◆ **Problem**:
Begin at the line containing "The image size is (610, 396)." and retype each line through the end of the records exactly. Include nothing else and no pictures.

(Beginning of Records for processing)

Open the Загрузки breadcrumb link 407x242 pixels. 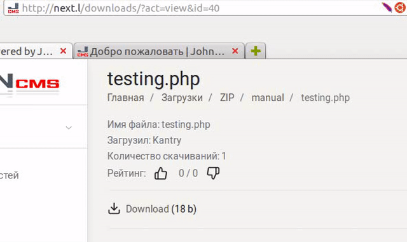pos(182,98)
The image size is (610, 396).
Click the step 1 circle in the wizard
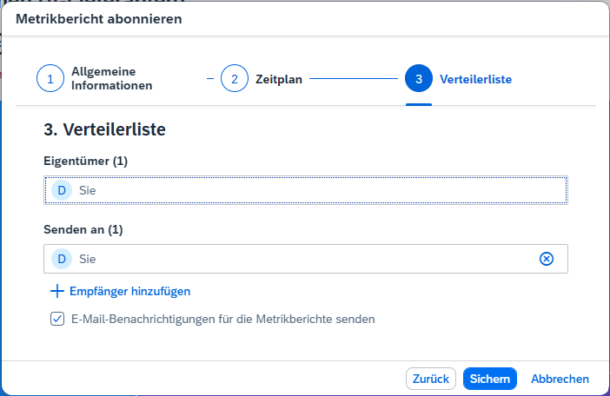pyautogui.click(x=50, y=79)
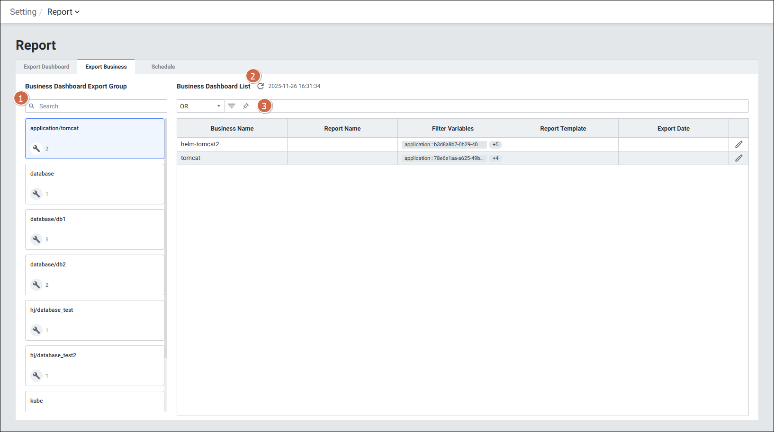Sort by Business Name column header

point(232,128)
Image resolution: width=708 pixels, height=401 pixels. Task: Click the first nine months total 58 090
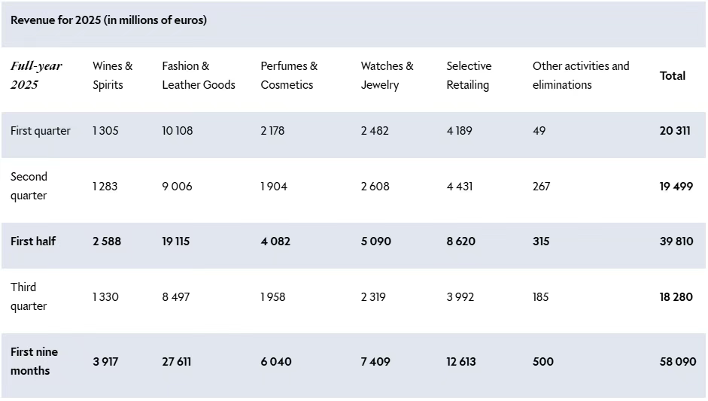(x=677, y=362)
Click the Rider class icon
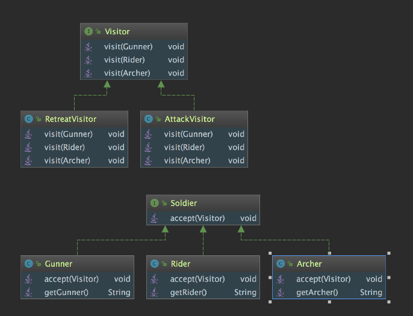The width and height of the screenshot is (413, 316). (x=155, y=264)
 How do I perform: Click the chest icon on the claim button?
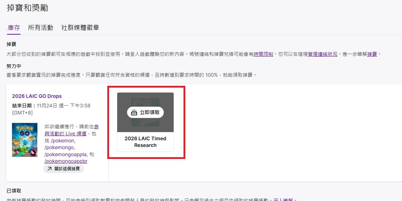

(End of Records for processing)

◆ **Result below**:
The image size is (610, 396).
Click the step 1 circle in the wizard
pyautogui.click(x=50, y=79)
Sort by Business Name column header

point(232,128)
Image resolution: width=708 pixels, height=401 pixels. Task: Click the first nine months total 58 090
(x=677, y=362)
Click the Rider class icon
The width and height of the screenshot is (413, 316). (x=155, y=264)
 How do I perform: Click the chest icon on the claim button?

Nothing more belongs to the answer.